On 7/3/24 07:35, Christoph Hellwig wrote: > On Wed, Jul 03, 2024 at 01:52:53PM +0300, Leon Romanovsky wrote: >> On Wed, Jul 03, 2024 at 07:42:38AM +0200, Christoph Hellwig wrote: >>> I just tried to boot this on my usual qemu test setup with emulated >>> nvme devices, and it dead-loops with messages like this fairly late >>> in the boot cycle: >>> >>> [ 43.826627] iommu: unaligned: iova 0xfff7e000 pa 0x000000010be33650 size 0x1000 min_pagesz 0x1000 >>> [ 43.826982] dma_mapping_error -12 >>> >>> passing intel_iommu=off instead of intel_iommu=on (expectedly) makes >>> it go away. >> Can you please share your kernel command line and qemu? >> On my and Chaitanya setups it works fine. > qemu-system-x86_64 \ > -nographic \ > -enable-kvm \ > -m 6g \ > -smp 4 \ > -cpu host \ > -M q35,kernel-irqchip=split \ > -kernel arch/x86/boot/bzImage \ > -append "root=/dev/vda console=ttyS0,115200n8 intel_iommu=on" \ > -device intel-iommu,intremap=on \ > -device ioh3420,multifunction=on,bus=pcie.0,id=port9-0,addr=9.0,chassis=0 \ > -blockdev driver=file,cache.direct=on,node-name=root,filename=/home/hch/images/bookworm.img \ > -blockdev driver=host_device,cache.direct=on,node-name=test,filename=/dev/nvme0n1p4 \ > -device virtio-blk,drive=root \ > -device nvme,drive=test,serial=1234 > I tried to reproduce this issue somehow it is not reproducible. I'll try again on Leon's setup on my Saturday night, to fix that case. -ck
On Fri, Jul 05, 2024 at 10:53:06PM +0000, Chaitanya Kulkarni wrote: > I tried to reproduce this issue somehow it is not reproducible. > > I'll try again on Leon's setup on my Saturday night, to fix that > case. It is passthrough I/O from userspace. The address is not page aligned as seen in the printk. Forcing bounce buffering of all passthrough I/O makes it go away. The problem is the first mapped segment does not have to be aligned and we're missing the code to places it at the aligned offset into the IOVA space.

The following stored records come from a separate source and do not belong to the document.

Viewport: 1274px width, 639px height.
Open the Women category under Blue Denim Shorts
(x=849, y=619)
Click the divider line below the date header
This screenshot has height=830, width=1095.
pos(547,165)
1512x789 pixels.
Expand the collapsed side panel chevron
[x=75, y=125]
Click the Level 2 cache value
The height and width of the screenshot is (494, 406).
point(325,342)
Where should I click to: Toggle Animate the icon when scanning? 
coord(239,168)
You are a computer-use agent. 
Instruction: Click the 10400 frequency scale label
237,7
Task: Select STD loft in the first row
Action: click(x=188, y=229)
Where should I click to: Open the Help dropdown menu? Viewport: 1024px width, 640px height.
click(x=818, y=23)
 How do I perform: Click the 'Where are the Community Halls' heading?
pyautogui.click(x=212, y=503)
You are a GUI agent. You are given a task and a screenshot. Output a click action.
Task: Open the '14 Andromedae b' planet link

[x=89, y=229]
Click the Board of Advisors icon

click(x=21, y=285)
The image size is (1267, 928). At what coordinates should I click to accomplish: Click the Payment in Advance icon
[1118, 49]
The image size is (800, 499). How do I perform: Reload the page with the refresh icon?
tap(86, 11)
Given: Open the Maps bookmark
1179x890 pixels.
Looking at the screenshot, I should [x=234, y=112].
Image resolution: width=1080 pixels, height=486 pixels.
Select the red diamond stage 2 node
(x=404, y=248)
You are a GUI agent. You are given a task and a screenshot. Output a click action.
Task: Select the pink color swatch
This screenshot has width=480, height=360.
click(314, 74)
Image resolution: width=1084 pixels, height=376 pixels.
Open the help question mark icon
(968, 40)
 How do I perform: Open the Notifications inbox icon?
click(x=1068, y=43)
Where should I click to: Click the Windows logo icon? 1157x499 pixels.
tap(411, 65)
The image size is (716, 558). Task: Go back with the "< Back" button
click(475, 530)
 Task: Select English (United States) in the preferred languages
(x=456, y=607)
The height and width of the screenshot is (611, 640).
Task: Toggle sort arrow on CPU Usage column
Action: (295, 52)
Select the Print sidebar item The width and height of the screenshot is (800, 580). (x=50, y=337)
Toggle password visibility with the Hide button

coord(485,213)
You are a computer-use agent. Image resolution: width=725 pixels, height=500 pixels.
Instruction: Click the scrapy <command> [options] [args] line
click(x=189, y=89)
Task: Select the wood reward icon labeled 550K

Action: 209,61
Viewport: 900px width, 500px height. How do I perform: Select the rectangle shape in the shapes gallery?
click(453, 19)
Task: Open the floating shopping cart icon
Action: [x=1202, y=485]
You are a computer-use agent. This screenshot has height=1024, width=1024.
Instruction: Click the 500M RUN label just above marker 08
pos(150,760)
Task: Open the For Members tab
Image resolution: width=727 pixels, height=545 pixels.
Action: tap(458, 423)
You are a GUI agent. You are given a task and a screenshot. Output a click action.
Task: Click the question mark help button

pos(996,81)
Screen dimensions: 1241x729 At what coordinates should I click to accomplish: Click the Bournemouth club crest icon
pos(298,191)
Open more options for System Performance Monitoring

On Sat, Jul 06, 2024 at 08:26:04AM +0200, Christoph Hellwig wrote: > On Fri, Jul 05, 2024 at 10:53:06PM +0000, Chaitanya Kulkarni wrote: > > I tried to reproduce this issue somehow it is not reproducible. > > > > I'll try again on Leon's setup on my Saturday night, to fix that > > case. > > It is passthrough I/O from userspace. The address is not page aligned > as seen in the printk. Forcing bounce buffering of all passthrough > I/O makes it go away. > > The problem is the first mapped segment does not have to be aligned > and we're missing the code to places it at the aligned offset into > the IOVA space. Thanks for the explanation.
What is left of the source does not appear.